That’s the introduction to a powerful critique of the U.S. media. A new film screens in New York and Los Angeles this week called All Governments Lie: Truth, Deception, and the Spirit of I.F. Stone.

The website AllGovernmentsLie.com has screening dates, a list of lies, and a list of good journalists who expose lies. The lists on the website are not identical to the content of the film, but there’s a good deal of overlap — enough to give you a sense of what this project is about.

I’d have made various changes and additions to the film. In particular, I’m tired of all the focus on Iraq 2003. This film touches on war lies since then, but still gives that one particular set of war lies prominence.

Still, this is a film that should be shown in cities, homes, and classrooms across the United States. It includes and is driven by Noam Chomsky’s analysis of how the media system is “rigged” without those doing the rigging believing they’ve done anything at all. It’s a survey of skullduggery by corporate media. It’s an introduction to numerous journalists far superior to the norm. And it’s an introduction to I.F. Stone. It includes footage of a presentation of the annual Izzy Award which goes to journalists acting in Stone’s tradition.

One of the lies listed in the film and on the website is that of the Gulf of Tonkin (non-)Incident. Anyone paying attention knows of it now as a war lie. And it was a transparent war lie at the time in a particular sense. That is: had the North Vietnamese really shot back at a U.S. ship off their coast, that would not have been any sort of legal, much less moral, justification for escalating a war. I’d love it if people could grasp that logic and apply it to the Black Sea, the Red Sea, and every other part of the earth today.

But the Gulf of Tonkin lies about Vietnamese aggression against the U.S. ships innocently patrolling and firing off the coast of Vietnam were not transparent to people with faith in the U.S. role of Global Policeman. Someone had to make the lies transparent. Someone had to document that in fact the Secretary of So-Called Defense and the President were lying. Sadly, nobody did that in the first 24 hours after the Congressional committee hearings, and that was all it took for Congress to hand the president a war.

And it was decades before White House transcripts came out and before the National Security Agency confessed, and additional years before former Secretary Robert McNamara did. Yet, those revelations simply confirmed what people paying attention knew. And they knew it because of I.F. Stone who just weeks after the (non-)incident published a four-page edition of his weekly newsletter exclusively about Tonkin.

Stone’s analysis is useful in looking at the incident or lack thereof this past month in the Red Sea off Yemen. And in fact it is to Yemen that Stone immediately turned on page 1 in 1964. The United Nations, including its U.S. ambassador, had recently condemned British attacks on Yemen that Britain defended as retaliatory. President Dwight Eisenhower had also warned the French against retaliatory attacks on Tunisia. And President Lyndon Johnson, even at the time of Tonkin, Stone notes, was warning Greece and Turkey not to engage in retaliatory attacks on each other.

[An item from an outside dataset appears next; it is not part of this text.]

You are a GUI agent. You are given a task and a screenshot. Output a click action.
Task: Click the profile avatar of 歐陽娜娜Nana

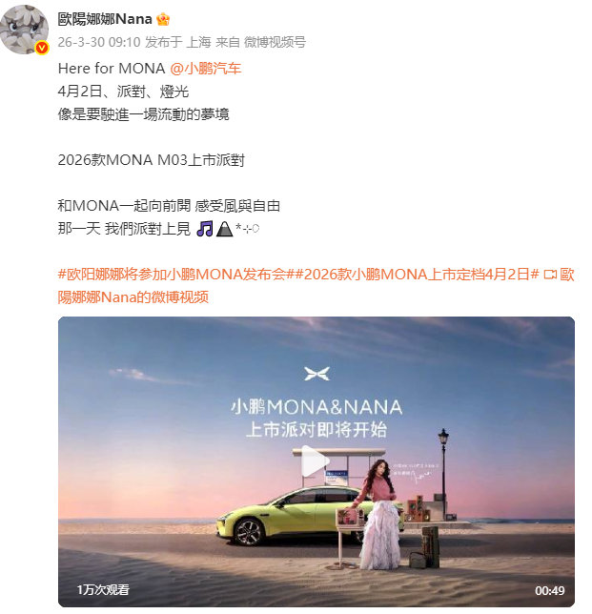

Stone, who tended to look even at written laws that nobody else paid any heed to, pointed out that three of them banned these sorts of attacks: the League of Nations Covenant, the Kellogg-Briand Pact, and the U.N. Charter. The latter two are still theoretically in place for the U.S. government.

The United States in Vietnam, Stone goes on to show, could not have been innocently attacked but itself admitted to having already sunk a number of Vietnamese boats. And indeed the U.S. ships, Stone reports, were in North Vietnamese waters and were there to assist South Vietnamese ships that were shelling two North Vietnamese islands. And in fact those ships had been supplied to South Vietnam by the U.S. military and the good old American tax payers.

Stone did not have access to closed committee hearings, but he hardly needed it. He considered the assertions made in speeches by the only two senators who voted against the war. And then he looked for any rejoinders by the chairmen of the committees. He found their denials to be non-denials and nonsensical. It made no sense that the U.S. ships simply happened to be randomly hanging around in the vicinity of the South Vietnamese ships. Stone didn’t believe it.

Stone also filled in the background information. The United States had been supporting guerrilla attacks on North Vietnam for years prior to the non-incident. And Stone raised numerous suspicions, including the question of why the U.S. ships had supposedly made sure they were out in international waters for the (non-)incident to (not) occur, and the question of why in the world Vietnam would take on the United States military (something nobody could explain, though Eugene McCarthy proposed that perhaps they had been bored).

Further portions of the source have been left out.